I didn't believe it, and yet what Squibb had said frightened me: it was cruel, pitiful, lonely agony. I could almost picture it. What if it was true? We lead lives that even the best fiction can't begin to suggest. Angela: was she the person who'd had a nervous breakdown, the queen of the Footlighters, or the Sultan's mistress? She was all three and much more, but no story could unify those three different lives; they were not consequences. The truth is too complicated for words: truth is water.

Squibb was animated that day, revealing secrets, trying to obligate me with his own rivalries. What more damaging fact could one learn about a doctor than that he was engrossed by pain and had another life as the victim in some strange sexual game?

I had said, 'What will you say about me?'

'Ever tried it — the lash?'

I closed my eyes.

He said, 'Don't take it so hard,' and he gave me a gloating, rueful laugh.
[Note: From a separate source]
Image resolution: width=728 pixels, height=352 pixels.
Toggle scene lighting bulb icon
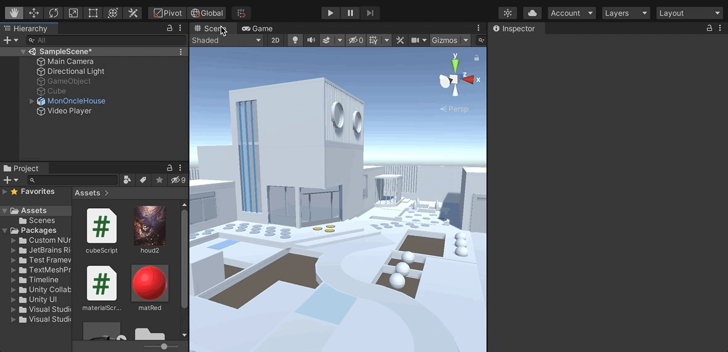click(x=295, y=40)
It was a brief conversation; it initiated me, it disturbed me deeply, and it affected everything that happened after that. I was circumspect with Alec, and Squibb went his own way. Because of what Squibb had said, I never got to know Alec very well. If Alec had a secret it was better left with him. And we got on fine because I never enquired further. He must have thought I was rather distant with him, and there were times — when he looked after you, for example — that I thought he was unnecessarily hard, confusing pleasure with its opposite and seeing pain as a cure, or at least a relief.

The person who appears to have no secret seems to be hiding something; and yet there is a simpler explanation for this apparent deception — there probably isn't any secret. We tend to see mystery in emptiness, but I knew from Africa that emptiness is more often just that: behind it is a greater emptiness.

I didn't like Squibb well enough to look for more in him. I liked Alec too much to invade his privacy. For the most part they stayed on the fringes of my life in. Ayer Hitam. I didn't depend on them. I never felt that I had been admitted to the society here, but I began to doubt that society of that kind — ambitious order — really existed.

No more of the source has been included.